Brought to you by OBS reviewer Daniele
In late-nineteenth-century Chicago, visionary retail tycoon Marshall Field made his fortune wooing women customers with his famous motto: “Give the lady what she wants.” His legendary charm also won the heart of socialite Delia Spencer and led to an infamous love affair.
The night of the Great Fire, as seventeen-year-old Delia watches the flames rise and consume what was the pioneer town of Chicago, she can’t imagine how much her life, her city, and her whole world are about to change. Nor can she guess that the agent of that change will not simply be the fire, but more so the man she meets that night.…
Leading the way in rebuilding after the fire, Marshall Field reopens his well-known dry goods store and transforms it into something the world has never seen before: a glamorous palace of a department store. He and his powerhouse coterie—including Potter Palmer and George Pullman—usher in the age of robber barons, the American royalty of their generation.

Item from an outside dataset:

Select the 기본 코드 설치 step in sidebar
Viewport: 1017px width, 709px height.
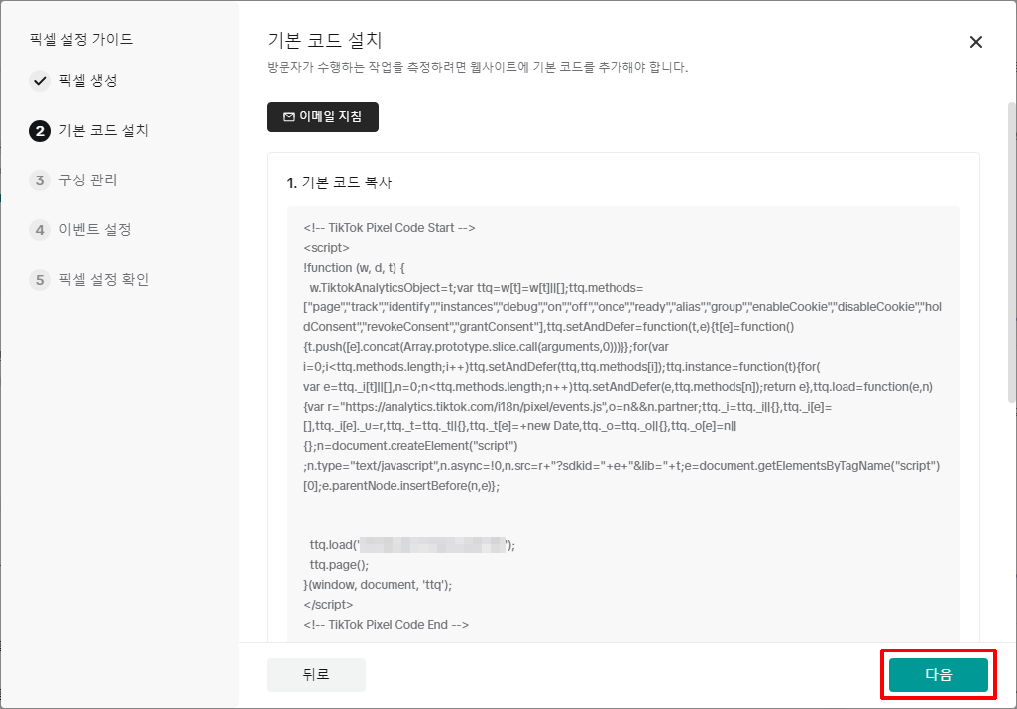click(x=104, y=131)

But behind the opulence, their private lives are riddled with scandal and heartbreak. Delia and Marshall first turn to each other out of loneliness, but as their love deepens, they will stand together despite disgrace and ostracism, through an age of devastation and opportunity, when an adolescent Chicago is transformed into the gleaming White City of the Chicago’s World’s Fair of 1893, (Goodreads)
Delia is seventeen years old when she meets Marshall Field, then thirty-seven, at a ball the night of the Great Chicago Fire in 1871, and they are intensely attracted to each other. However, they maintain merely an acquaintance while the town rebuilds after the fire. He is married with two children and she soon marries her childhood friend Arthur. Both couples’ relationships are rocky: Marsh and Nannie deal with her illnesses, laudanum addiction, and jealousies while Delia and Arthur fumble through almost platonically and deal with his inclination to over imbibe. Delia eventually realizes that Arthur is homosexual, and Delia and Marsh turn to each other for comfort. Thus begins a thirty-plus year affair between the two friends and neighbors. It is an unconventional relationship to say the least, but they do not hide it from their spouses or society, and Delia is ostracized as a result. The novel follows them through several decades full of tragedies, rebuilding, loss, and triumph.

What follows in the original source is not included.